KIEV, UKRAINE - Friday, May 25, 2018: Liverpool’s manager Jurgen Klopp reacts with former players Steven Gerrard during a training session at the NSC Olimpiyskiy ahead of the UEFA Champions League Final match between Real Madrid CF and Liverpool FC. (Pic by Peter Powell/Propaganda)

Although Gerrard has taken the next step in his coaching career with Rangers, as he continues to bolster his own prospects of a dream return to Anfield as first-team manager, the feel-good factor he helped contribute to hasn’t left Kirkby.

It is a credit to everybody at The Academy that the foundations were already set for Gerrard to come in and influence things the way he did, but also that those foundations have been built on successfully — and the appetite to become the next Steven Gerrard hasn’t dissipated.

For under-23s manager Neil Critchley and the new under-18s boss Barry Lewtas in particular, there are lots of external factors to deal with in bringing youngsters through — trying to deliver results amid constant changes in terms of which players can be selected.

However, the main objective for both, as well as many others at The Academy, remains to develop and mould the lads that are coming through to give them the best possible chance of making a breakthrough at first-team level.

As Gerrard’s replacement, Barry Lewtas, said himself in an interview with The Anfield Wrap: “My job day to day is to work with the boys, concentrate on their individual development and then try and put that into a collective identity.

“We’re probably in a fortunate position at the moment that there seems to be a pathway; if your attitude and mentality is right, and obviously if you’re good enough as well.”

The lads who were in and around Gerrard’s under-18s last season wouldn’t have needed to look far for motivation on that front — and there are still constant reminders inside The Academy complex of what it takes to become idolised at Liverpool, on and off the pitch.

While the great work goes way beyond what Gerrard brought in his time as a coach at Kirkby, he can still be held up as the example to follow as a player.

ISTANBUL, TURKEY - WEDNESDAY, MAY 25th, 2005: Liverpool manager Rafael Benitez and Steven Gerrard celebrate winning the European Cup after beating AC Milan on penalties during the UEFA Champions League Final at the Ataturk Olympic Stadium, Istanbul. (Pic by David Rawcliffe/Propaganda)

And there will be fewer who feel that weight of expectation more than his cousin Bobby Duncan, who joined the young Reds in the summer from Manchester City.

That pressure doesn’t appear to be affecting the 17-year-old though, he’s notched 20 goals so far this season with Lewtas’s side still competing on several fronts.

His strike partner, Liverpool-born German Paul Glatzel, is slightly ahead on 21, with the healthy competition between the two likely another motivating factor.

Lewtas will be looking for both to make a big contribution again tonight as the under-18s face an unbeaten Wigan Athletic under-18s side in the quarter finals of the FA Youth Cup at the Swansway Stadium in Chester.

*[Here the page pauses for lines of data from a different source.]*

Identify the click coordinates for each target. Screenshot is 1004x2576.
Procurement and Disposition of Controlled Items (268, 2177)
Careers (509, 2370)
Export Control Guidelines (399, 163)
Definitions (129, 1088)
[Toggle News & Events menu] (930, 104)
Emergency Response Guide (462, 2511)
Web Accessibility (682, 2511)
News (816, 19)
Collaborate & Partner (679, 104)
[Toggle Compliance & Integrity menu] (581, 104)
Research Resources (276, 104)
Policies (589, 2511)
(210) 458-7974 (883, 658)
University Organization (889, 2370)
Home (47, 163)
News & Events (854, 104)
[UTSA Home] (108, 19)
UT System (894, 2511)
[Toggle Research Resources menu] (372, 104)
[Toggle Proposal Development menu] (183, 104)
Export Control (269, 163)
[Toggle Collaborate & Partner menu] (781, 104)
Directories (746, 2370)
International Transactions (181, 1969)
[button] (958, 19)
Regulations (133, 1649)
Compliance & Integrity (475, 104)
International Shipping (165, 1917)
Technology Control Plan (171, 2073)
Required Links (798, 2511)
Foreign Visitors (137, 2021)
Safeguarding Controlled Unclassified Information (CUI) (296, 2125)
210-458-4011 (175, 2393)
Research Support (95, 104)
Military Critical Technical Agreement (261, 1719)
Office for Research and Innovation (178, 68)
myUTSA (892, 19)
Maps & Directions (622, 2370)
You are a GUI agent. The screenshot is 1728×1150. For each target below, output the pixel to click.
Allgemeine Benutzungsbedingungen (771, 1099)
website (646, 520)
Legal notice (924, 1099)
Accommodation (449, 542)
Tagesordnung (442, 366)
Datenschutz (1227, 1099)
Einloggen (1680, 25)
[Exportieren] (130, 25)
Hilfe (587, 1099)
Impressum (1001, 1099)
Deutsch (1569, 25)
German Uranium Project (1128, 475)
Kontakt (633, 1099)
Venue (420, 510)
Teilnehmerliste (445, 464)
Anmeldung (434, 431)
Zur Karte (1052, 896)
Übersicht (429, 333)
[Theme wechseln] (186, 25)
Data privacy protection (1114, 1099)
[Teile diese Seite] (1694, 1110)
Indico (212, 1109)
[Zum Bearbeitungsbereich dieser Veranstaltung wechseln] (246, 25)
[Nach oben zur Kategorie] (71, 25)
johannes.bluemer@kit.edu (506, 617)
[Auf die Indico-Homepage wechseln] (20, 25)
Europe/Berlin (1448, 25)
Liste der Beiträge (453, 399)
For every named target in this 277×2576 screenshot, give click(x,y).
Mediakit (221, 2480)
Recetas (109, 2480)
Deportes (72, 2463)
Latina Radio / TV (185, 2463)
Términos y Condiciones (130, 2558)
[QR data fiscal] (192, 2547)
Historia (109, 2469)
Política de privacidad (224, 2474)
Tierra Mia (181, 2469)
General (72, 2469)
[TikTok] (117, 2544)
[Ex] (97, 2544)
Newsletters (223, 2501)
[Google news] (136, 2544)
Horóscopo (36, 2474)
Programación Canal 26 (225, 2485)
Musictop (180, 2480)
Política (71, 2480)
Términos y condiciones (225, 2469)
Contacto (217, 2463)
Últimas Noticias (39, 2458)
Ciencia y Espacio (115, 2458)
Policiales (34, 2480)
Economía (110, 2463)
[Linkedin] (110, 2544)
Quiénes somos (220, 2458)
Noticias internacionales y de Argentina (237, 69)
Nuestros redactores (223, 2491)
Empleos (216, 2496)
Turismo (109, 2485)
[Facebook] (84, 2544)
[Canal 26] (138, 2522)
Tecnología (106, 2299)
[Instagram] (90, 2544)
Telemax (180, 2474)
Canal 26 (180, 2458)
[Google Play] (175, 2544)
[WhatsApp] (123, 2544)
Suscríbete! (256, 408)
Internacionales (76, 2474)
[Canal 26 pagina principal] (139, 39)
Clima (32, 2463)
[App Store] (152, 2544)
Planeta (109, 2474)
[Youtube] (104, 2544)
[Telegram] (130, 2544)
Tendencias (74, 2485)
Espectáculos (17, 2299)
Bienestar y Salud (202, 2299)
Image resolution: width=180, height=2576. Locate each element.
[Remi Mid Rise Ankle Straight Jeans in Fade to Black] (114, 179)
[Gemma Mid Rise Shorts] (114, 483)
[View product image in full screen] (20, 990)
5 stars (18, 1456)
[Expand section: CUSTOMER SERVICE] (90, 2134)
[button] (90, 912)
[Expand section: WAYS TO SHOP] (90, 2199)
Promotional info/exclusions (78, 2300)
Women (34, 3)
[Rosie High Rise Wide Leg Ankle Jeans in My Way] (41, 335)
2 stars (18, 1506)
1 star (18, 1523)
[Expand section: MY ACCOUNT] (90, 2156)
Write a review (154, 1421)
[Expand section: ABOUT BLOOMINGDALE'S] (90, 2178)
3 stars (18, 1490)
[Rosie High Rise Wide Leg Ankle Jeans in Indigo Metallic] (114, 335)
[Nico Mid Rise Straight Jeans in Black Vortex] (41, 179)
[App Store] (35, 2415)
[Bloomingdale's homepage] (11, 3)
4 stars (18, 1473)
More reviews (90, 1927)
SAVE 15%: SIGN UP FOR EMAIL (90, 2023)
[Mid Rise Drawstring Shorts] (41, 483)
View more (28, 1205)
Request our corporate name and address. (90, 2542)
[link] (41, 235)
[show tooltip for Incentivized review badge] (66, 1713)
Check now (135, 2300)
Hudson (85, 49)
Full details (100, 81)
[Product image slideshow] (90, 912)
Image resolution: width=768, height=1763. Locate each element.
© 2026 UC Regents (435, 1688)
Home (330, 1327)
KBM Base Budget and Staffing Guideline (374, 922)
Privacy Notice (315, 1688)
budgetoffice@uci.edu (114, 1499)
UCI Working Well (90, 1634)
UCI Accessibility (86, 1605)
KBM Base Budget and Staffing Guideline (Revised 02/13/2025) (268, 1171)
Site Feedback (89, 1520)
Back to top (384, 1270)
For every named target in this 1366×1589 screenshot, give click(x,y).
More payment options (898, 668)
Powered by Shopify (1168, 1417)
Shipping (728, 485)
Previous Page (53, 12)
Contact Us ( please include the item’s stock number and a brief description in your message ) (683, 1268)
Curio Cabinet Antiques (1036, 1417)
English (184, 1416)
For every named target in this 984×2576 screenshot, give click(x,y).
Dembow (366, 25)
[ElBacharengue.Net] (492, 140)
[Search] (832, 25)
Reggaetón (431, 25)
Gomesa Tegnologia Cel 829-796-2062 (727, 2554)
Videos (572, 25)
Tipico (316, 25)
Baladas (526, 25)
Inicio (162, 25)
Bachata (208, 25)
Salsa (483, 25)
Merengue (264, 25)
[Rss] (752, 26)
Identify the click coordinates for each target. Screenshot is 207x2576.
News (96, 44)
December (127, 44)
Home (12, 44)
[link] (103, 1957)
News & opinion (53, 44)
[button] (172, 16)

There has rarely been a better time to take a keen interest in the next generation of Liverpool FC. Get yourself down if you’re at a loose end.

Who knows? You might just get to see the next Steven Gerrard.

Tonight’s FA Youth Cup quarter-final clash with Wigan Athletic kicks off at 7pm at the Swansway Stadium in Chester. Tickets are £3 for adults and £1 for concessions, while season-ticket holders and members don’t have to pay a penny.